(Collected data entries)
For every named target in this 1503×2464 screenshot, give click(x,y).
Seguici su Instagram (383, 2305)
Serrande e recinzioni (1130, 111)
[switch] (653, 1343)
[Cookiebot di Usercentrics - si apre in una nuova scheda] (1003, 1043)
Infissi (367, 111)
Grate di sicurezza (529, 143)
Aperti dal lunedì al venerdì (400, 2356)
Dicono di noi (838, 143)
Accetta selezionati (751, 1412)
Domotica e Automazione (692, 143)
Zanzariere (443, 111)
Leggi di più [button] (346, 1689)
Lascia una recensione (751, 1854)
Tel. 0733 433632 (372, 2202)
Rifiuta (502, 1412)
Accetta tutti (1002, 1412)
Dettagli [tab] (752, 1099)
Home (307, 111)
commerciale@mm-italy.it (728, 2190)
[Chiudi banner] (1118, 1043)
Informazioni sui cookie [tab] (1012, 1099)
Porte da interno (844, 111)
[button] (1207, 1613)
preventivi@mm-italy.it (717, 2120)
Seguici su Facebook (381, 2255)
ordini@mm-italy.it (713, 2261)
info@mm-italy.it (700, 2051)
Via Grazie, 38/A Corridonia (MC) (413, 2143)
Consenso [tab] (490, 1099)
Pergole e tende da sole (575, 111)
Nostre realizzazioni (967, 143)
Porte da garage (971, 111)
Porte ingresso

**Work instructions:** Quote only the stretch of lines that starts the data above and ends with the line containing "Lascia una recensione (751, 1854)", both included.

**Response area:**
For every named target in this 1503×2464 screenshot, give click(x,y).
Seguici su Instagram (383, 2305)
Serrande e recinzioni (1130, 111)
[switch] (653, 1343)
[Cookiebot di Usercentrics - si apre in una nuova scheda] (1003, 1043)
Infissi (367, 111)
Grate di sicurezza (529, 143)
Aperti dal lunedì al venerdì (400, 2356)
Dicono di noi (838, 143)
Accetta selezionati (751, 1412)
Domotica e Automazione (692, 143)
Zanzariere (443, 111)
Leggi di più [button] (346, 1689)
Lascia una recensione (751, 1854)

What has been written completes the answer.